Records from a data source
+++++
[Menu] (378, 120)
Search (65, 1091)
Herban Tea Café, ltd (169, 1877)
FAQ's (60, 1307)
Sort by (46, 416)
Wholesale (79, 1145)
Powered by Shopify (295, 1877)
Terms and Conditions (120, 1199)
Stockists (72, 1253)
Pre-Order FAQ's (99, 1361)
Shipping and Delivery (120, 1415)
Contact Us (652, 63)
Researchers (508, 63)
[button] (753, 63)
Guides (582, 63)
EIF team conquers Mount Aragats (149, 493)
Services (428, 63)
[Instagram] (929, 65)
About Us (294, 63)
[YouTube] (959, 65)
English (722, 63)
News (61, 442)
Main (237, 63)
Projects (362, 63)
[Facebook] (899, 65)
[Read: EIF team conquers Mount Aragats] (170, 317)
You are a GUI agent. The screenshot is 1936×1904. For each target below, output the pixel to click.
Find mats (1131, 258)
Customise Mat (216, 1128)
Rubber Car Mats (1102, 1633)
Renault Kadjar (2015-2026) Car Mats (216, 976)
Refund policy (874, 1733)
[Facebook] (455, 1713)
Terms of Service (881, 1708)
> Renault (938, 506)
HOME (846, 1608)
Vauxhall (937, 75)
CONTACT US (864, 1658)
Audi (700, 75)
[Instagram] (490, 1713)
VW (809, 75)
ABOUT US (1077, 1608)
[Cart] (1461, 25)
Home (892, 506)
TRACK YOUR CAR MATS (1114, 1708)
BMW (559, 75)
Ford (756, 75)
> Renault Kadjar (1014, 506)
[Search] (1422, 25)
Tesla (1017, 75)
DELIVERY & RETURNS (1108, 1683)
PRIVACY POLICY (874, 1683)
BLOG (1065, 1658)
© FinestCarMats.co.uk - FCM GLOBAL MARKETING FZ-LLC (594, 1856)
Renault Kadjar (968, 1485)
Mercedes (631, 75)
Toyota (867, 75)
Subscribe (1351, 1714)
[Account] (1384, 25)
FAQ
+++++
* _Exercise brief_: The required output is a copy of each line in the records where the string "Aragats" occurs.

* _Solution to this task_:
EIF team conquers Mount Aragats (149, 493)
[Read: EIF team conquers Mount Aragats] (170, 317)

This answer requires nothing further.